Vricio gruñó, caminó hacia su amigo con pasos largos y le arrebató la espada de la mano.
—Hazte a un lado –le ordenó–. Lo haré yo mismo.
—No es sencilla la vida bajo esta coraza –dijo el monstruo mientras inclinaba levemente la cabeza. Su voz se oía desesperanzada–. Hoy me violentaron sin que yo los haya siquiera ofendido. No es mi pecado ser quien soy.
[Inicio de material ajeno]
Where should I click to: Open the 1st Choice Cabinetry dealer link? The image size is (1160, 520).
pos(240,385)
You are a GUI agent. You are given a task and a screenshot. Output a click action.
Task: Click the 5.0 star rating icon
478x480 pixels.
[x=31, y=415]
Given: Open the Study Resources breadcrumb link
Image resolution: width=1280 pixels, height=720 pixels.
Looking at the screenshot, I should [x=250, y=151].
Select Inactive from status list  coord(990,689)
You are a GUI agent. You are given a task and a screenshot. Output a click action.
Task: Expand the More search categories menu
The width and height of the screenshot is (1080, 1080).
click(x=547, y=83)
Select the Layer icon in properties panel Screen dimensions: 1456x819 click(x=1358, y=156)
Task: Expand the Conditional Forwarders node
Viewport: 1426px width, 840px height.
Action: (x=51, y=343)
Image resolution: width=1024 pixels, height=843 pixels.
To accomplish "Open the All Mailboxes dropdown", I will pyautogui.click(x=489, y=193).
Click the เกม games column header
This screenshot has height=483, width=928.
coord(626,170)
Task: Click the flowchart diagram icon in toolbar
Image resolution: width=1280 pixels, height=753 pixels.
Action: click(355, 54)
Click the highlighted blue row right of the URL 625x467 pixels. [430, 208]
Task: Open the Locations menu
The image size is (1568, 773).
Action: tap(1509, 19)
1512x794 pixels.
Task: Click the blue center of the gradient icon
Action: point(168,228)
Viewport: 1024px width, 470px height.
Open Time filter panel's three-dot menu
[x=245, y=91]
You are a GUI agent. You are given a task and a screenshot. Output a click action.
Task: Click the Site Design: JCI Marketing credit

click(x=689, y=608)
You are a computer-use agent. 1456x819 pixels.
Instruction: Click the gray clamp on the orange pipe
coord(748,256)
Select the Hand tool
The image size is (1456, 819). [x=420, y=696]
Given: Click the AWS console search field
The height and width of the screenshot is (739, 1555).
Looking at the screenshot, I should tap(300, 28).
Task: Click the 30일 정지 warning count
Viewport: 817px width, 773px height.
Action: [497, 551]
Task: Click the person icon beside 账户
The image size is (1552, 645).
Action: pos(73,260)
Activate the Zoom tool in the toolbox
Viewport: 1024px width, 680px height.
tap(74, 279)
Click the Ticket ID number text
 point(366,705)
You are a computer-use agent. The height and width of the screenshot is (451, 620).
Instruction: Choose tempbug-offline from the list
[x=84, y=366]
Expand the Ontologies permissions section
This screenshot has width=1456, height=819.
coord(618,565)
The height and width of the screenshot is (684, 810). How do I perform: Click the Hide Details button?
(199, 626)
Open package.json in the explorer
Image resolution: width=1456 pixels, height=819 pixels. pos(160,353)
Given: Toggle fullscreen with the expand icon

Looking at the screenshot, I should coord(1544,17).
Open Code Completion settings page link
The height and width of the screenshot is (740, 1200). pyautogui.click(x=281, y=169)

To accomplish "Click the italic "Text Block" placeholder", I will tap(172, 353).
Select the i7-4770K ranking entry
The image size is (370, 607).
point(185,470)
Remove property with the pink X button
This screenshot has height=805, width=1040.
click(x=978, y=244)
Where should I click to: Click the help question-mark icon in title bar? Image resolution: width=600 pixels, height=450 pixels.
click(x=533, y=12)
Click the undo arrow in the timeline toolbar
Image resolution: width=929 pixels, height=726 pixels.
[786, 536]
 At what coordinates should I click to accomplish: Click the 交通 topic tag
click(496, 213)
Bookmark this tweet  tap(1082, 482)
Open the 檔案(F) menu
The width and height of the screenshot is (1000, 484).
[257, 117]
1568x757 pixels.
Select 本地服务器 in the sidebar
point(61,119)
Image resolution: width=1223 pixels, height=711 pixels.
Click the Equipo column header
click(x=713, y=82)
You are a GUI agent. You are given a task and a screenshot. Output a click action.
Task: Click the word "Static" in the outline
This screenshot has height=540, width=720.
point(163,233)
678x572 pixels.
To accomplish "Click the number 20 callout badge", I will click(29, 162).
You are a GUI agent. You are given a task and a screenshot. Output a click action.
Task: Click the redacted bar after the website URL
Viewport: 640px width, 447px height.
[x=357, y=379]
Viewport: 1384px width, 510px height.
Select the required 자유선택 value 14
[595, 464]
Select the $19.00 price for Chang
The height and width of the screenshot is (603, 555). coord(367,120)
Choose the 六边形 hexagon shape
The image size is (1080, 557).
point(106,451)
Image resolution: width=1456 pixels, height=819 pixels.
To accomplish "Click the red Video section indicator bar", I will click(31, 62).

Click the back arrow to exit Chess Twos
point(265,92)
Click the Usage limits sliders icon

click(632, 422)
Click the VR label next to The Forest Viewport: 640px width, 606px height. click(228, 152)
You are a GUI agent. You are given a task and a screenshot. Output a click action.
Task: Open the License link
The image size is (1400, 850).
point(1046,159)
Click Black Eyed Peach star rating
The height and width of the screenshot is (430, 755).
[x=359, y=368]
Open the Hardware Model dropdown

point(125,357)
Si pudiese forjarme a mí mismo les aseguro que me diseñaría como un hombre gallardo, hermoso a la vista de todos. Pero esta es la encarnación que habito –la criatura hizo una pausa, alzó nuevamente la cabeza y miró a Vricio directo a los ojos–. Ya he recibido un inmerecido escarmiento, ruego que al menos se me permita vivir. No he cometido crimen alguno. No merezco ser ejecutado.
Les resultaba incongruente a los guerreros escuchar a tan grotesco ser expresarse de esa manera. Pero sus palabras se sentían sinceras y su semblante insectívoro, si bien duro, reflejaba de forma extraña pero nítida la desolación que se transmitía en su decir.